On one hand, the Financial Times says it's spoken to "executives" at Deutsche Bank who are proposing to relocate the process of booking Deutsche's trades to Frankfurt, whilst keeping the actual trading process in London. Under this version of events, only a "small number of back office jobs'", will move to Germany. The traders themselves will stay in the UK.
On the other hand, however, Bloomberg says it's spoken to, "people who requested anonymity," and who say that Deutsche is proposing to move, "several hundred traders and as many as 20,000 client accounts," out of London and into Frankfurt in the next 18 months.
Which is true?
Deutsche Bank isn't officially commenting on the issue. Nor are the regulatory lawyers advising banks on the need to move traders out of London (or not) post-Brexit.
Off the record, however, lawyers say traders' likely location remains a source of confusion. As Deutsche Bank's parallel realities show, there are two versions of the future post-March 2019, and they do not correlate.
In the first (FT) version of traders' future, banks will conduct, "“back-to-back trades,” that enable their traders to stay in London. These are trades in which products are sold by an entity in the EU (eg. the Frankfurt office) and the risk is then transferred to the UK via an internal trade between the London and Frankfurt operations of the bank. Fees for the trade are booked in Frankfurt; the trade itself takes place in London. Traders can therefore stay located in the City, although they may also be subject to "dual hatting" whereby they have a dual employment contract with Frankfurt and London.
Lawyers arguing for this version of events say it will come about because of London's preeminence as a trading centre. "The traders are in London. The liquidity and the markets are in London. The buzz is in London," says a partner at one leading law firm. "The whole market is here and it operates on gossip and trust and people knowing who they're dealing with. You can't just move that to Frankfurt," he adds.
What of the claims by German central bankers that trading in London and booking trades in Frankfurt will not be tolerated post-Brexit? "Just sabre rattling," says the lawyer, dismissively. "- The German government trying to create some momentum."
What of the fact that 50% of European (equities) trading is already conducted electronically and that relationships already count for less than they used to? "Computers can be based anywhere," the lawyer admits.
In the second (Bloomberg) version of the future, trading jobs will move out of London because when German regulators say they won't tolerate back to back trades and double hatting, they mean it.
"On a very strict interpretation of the law, it's going to be difficult to have traders in London while you book the trades in another country," says a partner at a rival law firm. "You would effectively be triggering two regulated activities in different countries and it's hard to see how that would function in the absence of today's passporting arrangements," he adds. "Ultimately, I would expect Bloomberg's anticipation of events at Deutsche Bank to be right."
This doesn't mean that London traders should pack their bags though.
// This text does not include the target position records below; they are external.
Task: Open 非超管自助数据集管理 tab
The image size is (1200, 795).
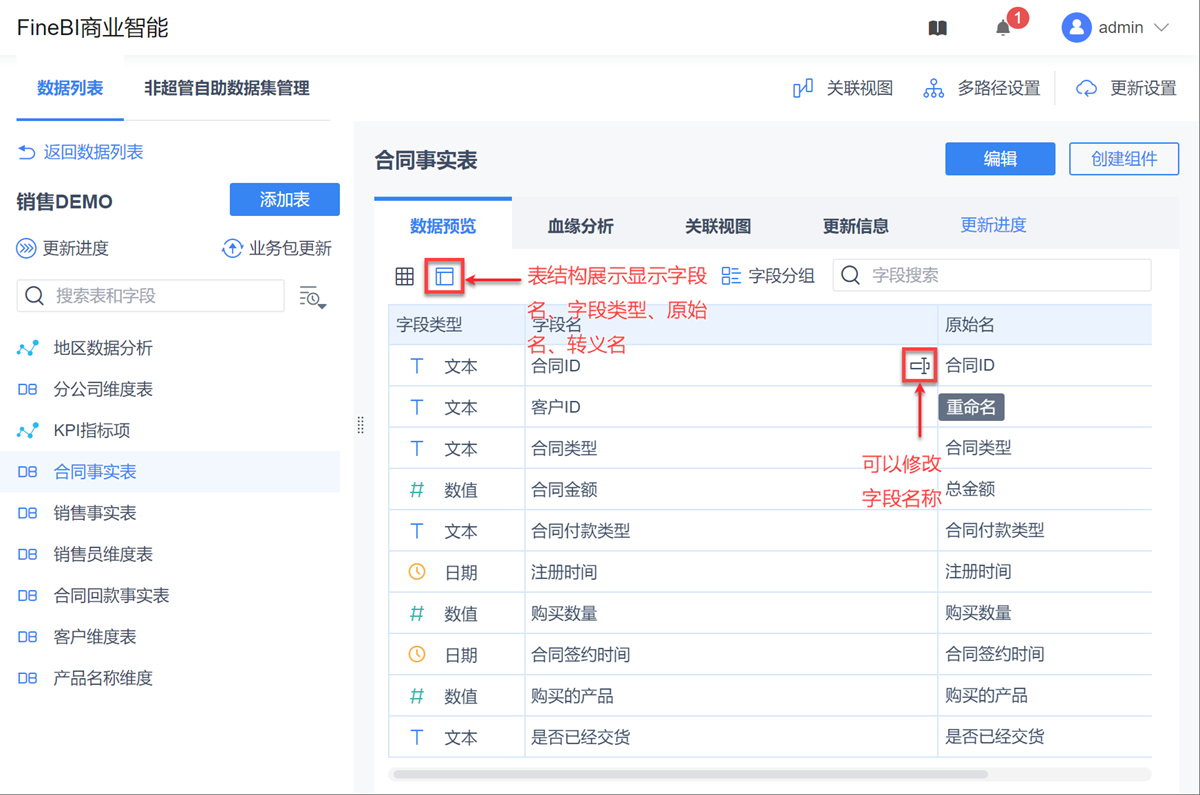Action: point(227,88)
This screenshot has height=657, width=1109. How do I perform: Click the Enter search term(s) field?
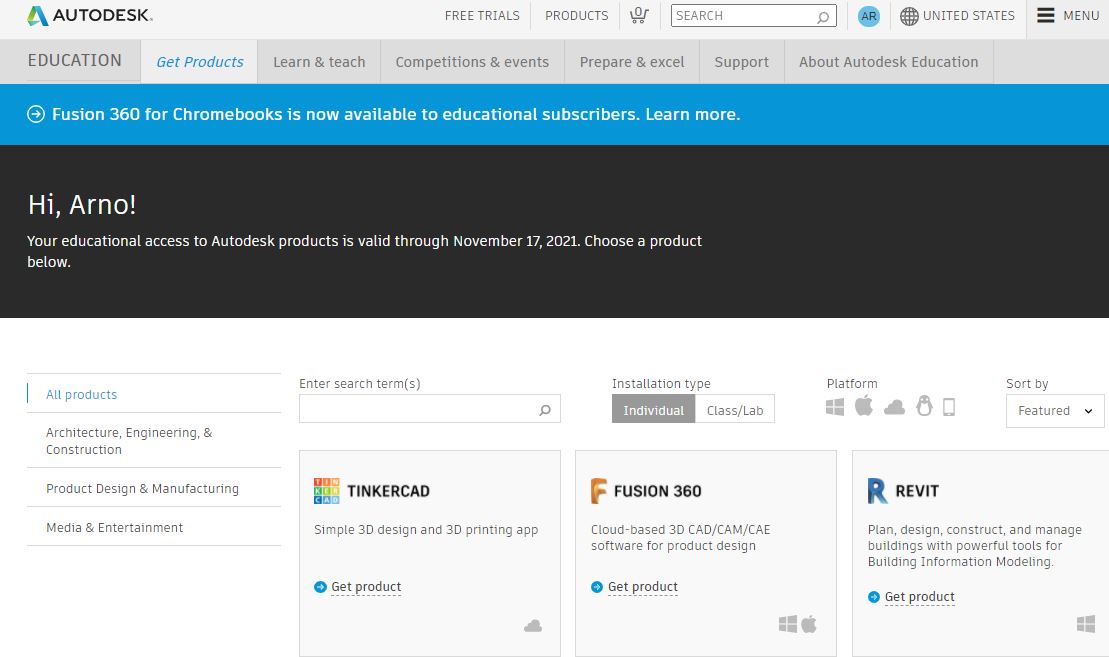(418, 410)
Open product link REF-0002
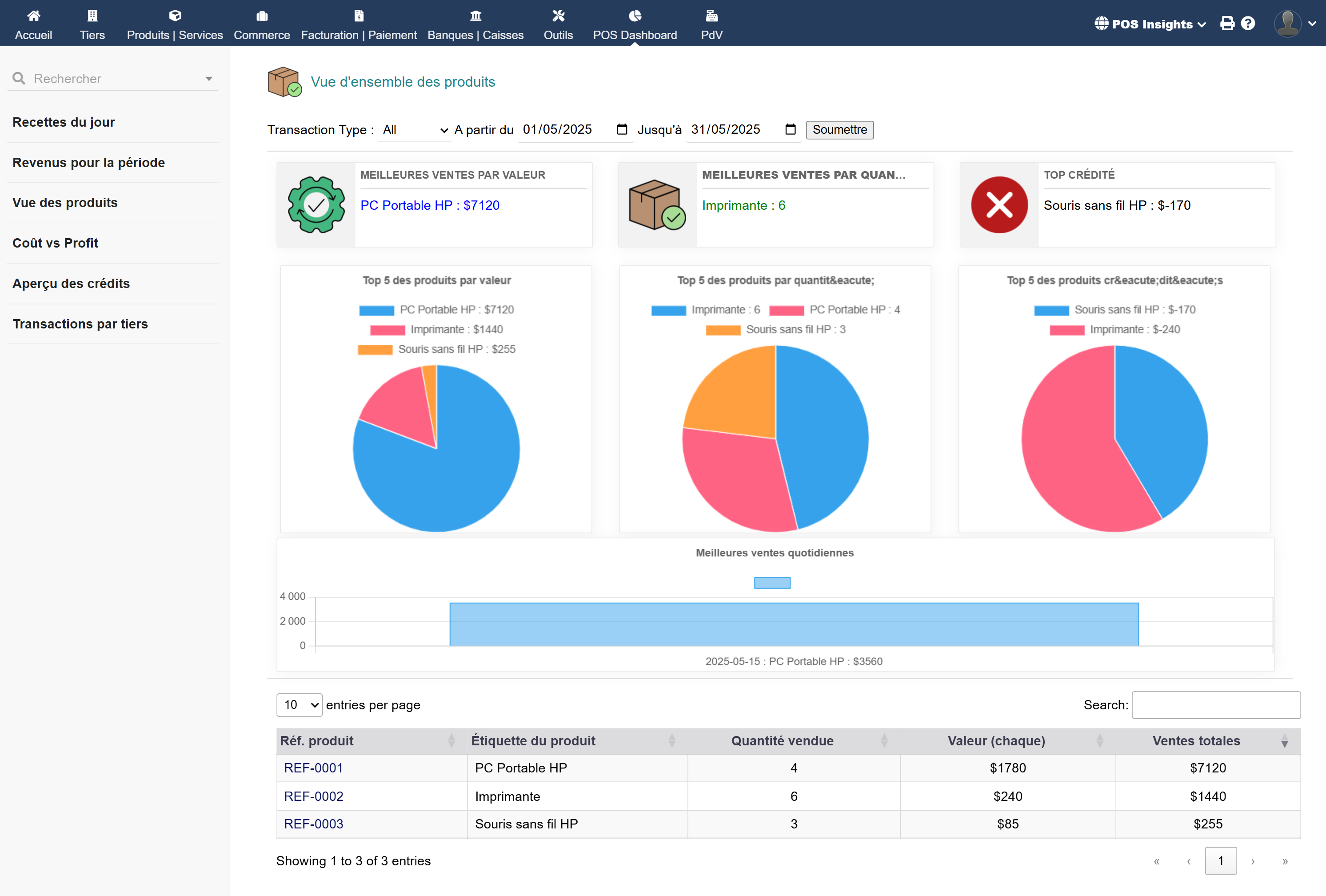Viewport: 1326px width, 896px height. point(313,796)
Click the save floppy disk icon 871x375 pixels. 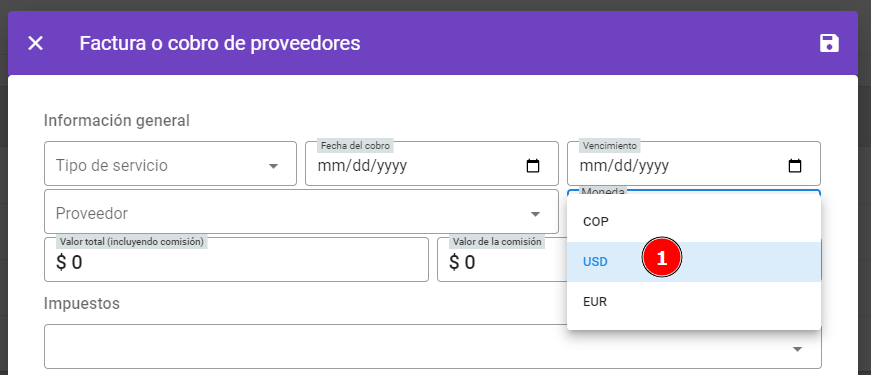coord(829,43)
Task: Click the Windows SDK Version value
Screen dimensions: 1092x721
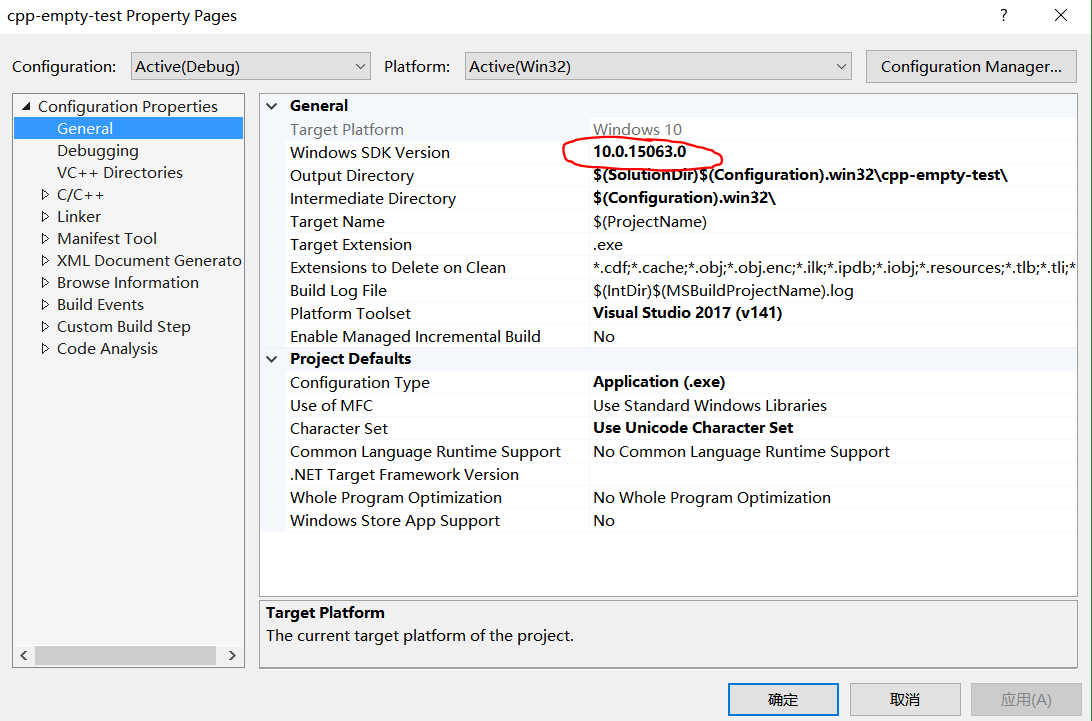Action: (x=640, y=153)
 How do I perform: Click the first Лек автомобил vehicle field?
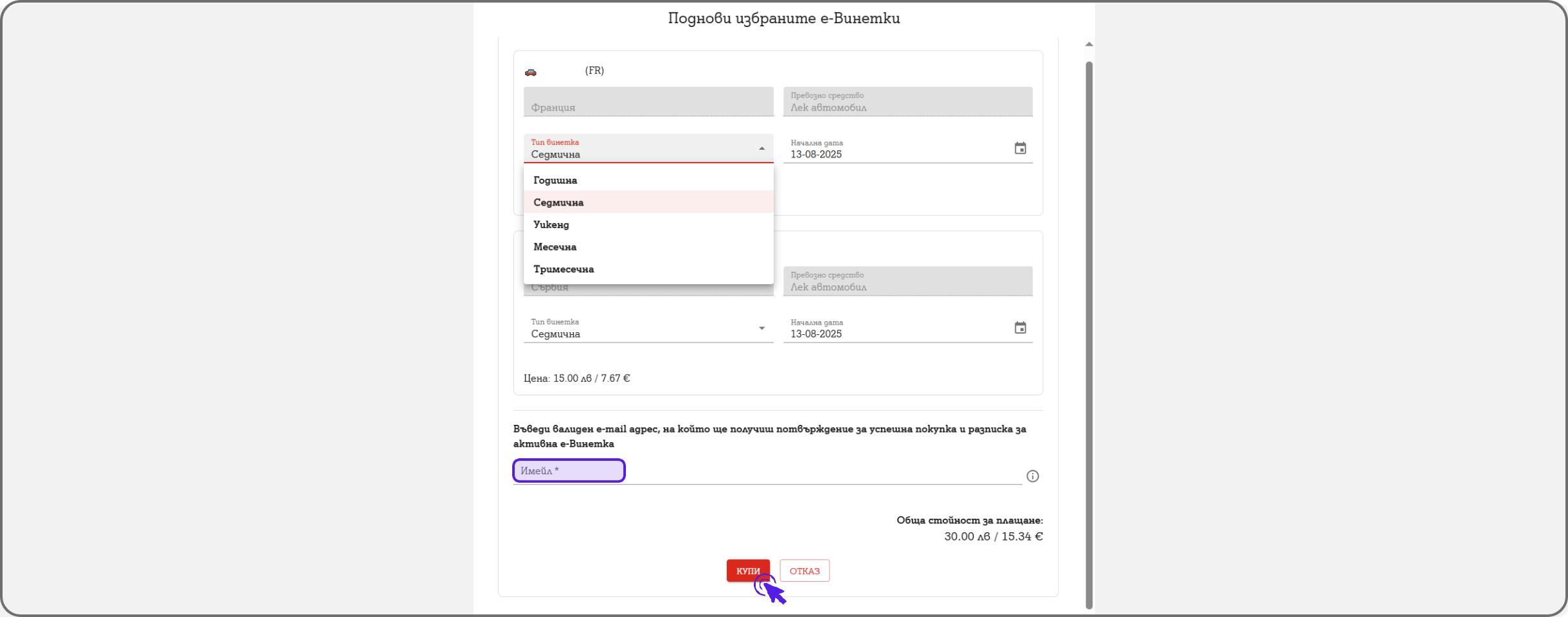(x=907, y=102)
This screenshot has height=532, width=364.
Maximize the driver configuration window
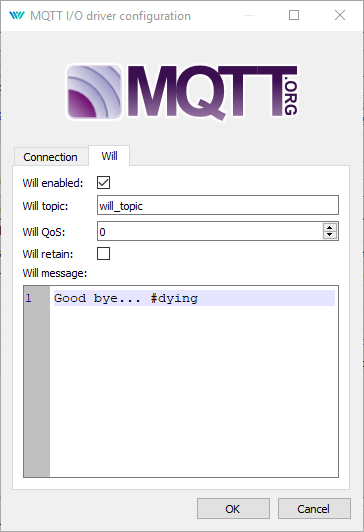(x=294, y=15)
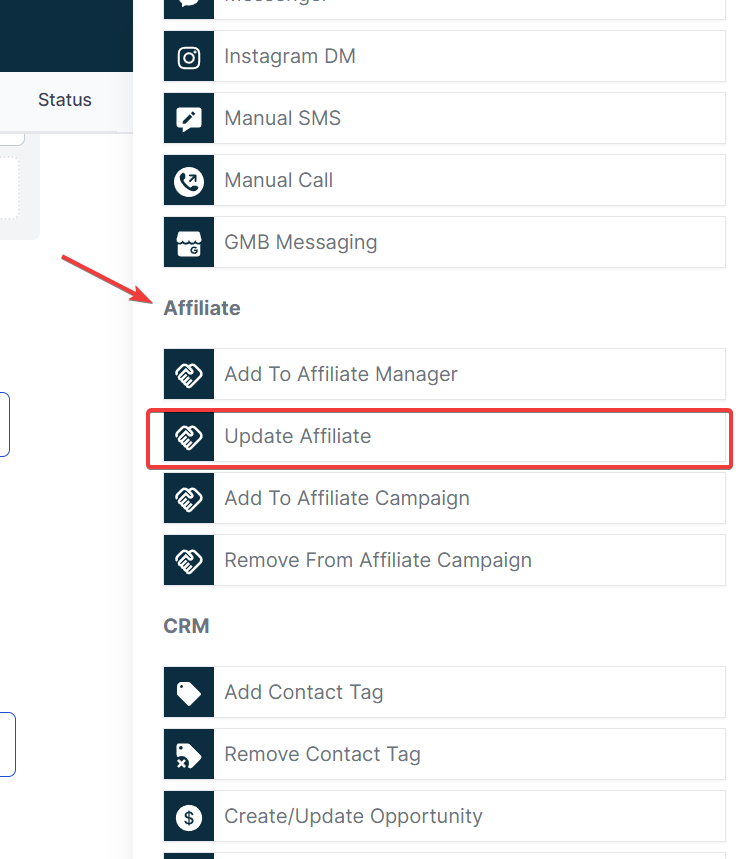The width and height of the screenshot is (747, 859).
Task: Select the Create/Update Opportunity dollar icon
Action: (x=188, y=816)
As with everything relating to Brexit, this partner notes that much remains unclear. Moreover, he says that if the FT's right, Deutsche wouldn't be the only German bank planning to simply book its trades in the EU: "I know of another German bank intending to do this too."
Similarly, he says that unless the EU issues central guidance on the issue of traders' locations and the possibility for back-to-back trades [which it surely will], there's the potential for regulatory arbitrage. For example, the Autorité des marchés financiers (AMF), which regulates banks in France, has allegedly indicated that it will be happy to tolerate back-to-back trades post Brexit, as a means of encouraging banks to relocate to Paris.
Unfortunately, the lawyer says that politics make the whole thing horribly opaque: "I've spoken to a lot of politicians in the last nine months and they all make the point that strict legal analysis doesn't necessary apply in situations like this. If it's politically expedient, the rules will be changed."
For the moment, therefore, Deutsche's traders are like Schrödinger's cat. They're both moving to Frankfurt and not. We'll only know discover the reality as the Brexit box opens over the next 20 months.